** TASK TO COMPLETE **
Give the data again exactly, stopping after the "Given: Click the Главный" line.

== INPUT DATA

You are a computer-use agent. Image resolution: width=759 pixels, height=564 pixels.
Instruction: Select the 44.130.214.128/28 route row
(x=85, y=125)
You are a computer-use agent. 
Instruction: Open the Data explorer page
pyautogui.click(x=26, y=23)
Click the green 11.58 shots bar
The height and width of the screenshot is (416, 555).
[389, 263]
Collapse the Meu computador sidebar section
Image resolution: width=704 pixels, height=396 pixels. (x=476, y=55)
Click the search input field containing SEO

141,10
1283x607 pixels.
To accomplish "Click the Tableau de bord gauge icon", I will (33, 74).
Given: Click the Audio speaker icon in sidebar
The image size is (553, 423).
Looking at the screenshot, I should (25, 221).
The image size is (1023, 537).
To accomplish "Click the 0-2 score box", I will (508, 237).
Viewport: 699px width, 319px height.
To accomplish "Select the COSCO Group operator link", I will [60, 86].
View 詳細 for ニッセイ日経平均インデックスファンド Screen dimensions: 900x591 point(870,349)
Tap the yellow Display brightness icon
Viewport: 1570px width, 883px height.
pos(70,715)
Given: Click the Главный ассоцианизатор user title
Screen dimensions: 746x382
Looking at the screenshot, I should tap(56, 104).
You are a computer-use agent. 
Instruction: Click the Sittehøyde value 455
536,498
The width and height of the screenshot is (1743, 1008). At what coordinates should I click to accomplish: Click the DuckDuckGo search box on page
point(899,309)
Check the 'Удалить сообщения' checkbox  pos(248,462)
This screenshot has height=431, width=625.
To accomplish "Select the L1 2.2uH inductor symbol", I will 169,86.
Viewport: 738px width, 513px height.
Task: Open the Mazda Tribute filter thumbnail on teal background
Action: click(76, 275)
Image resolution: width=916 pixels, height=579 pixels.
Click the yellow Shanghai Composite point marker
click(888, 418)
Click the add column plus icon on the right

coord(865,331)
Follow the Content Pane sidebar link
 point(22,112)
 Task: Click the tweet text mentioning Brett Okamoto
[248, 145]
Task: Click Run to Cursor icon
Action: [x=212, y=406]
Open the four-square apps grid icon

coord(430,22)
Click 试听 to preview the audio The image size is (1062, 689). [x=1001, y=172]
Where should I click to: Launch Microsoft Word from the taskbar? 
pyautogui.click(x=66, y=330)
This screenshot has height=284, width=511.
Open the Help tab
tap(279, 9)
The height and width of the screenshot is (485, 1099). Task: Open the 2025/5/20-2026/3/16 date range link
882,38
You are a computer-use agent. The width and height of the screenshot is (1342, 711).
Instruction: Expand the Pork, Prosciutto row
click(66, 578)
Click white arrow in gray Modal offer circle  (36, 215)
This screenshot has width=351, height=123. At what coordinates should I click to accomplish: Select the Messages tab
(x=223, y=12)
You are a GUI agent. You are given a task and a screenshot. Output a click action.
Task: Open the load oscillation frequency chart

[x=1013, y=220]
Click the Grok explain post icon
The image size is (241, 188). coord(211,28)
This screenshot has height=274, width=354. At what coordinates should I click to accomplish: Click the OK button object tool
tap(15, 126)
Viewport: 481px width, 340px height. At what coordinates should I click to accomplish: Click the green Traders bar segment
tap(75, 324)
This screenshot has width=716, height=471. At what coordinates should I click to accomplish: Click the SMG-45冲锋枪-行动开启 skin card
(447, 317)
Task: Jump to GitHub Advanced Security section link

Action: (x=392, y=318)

====

** ANSWER BOX **
You are a computer-use agent. Image resolution: width=759 pixels, height=564 pixels.
Instruction: Select the 44.130.214.128/28 route row
(x=85, y=125)
You are a computer-use agent. 
Instruction: Open the Data explorer page
pyautogui.click(x=26, y=23)
Click the green 11.58 shots bar
The height and width of the screenshot is (416, 555).
[389, 263]
Collapse the Meu computador sidebar section
Image resolution: width=704 pixels, height=396 pixels. (x=476, y=55)
Click the search input field containing SEO

141,10
1283x607 pixels.
To accomplish "Click the Tableau de bord gauge icon", I will (33, 74).
Given: Click the Audio speaker icon in sidebar
The image size is (553, 423).
Looking at the screenshot, I should (25, 221).
The image size is (1023, 537).
To accomplish "Click the 0-2 score box", I will (508, 237).
Viewport: 699px width, 319px height.
To accomplish "Select the COSCO Group operator link", I will [60, 86].
View 詳細 for ニッセイ日経平均インデックスファンド Screen dimensions: 900x591 point(870,349)
Tap the yellow Display brightness icon
Viewport: 1570px width, 883px height.
pos(70,715)
Given: Click the Главный ассоцианизатор user title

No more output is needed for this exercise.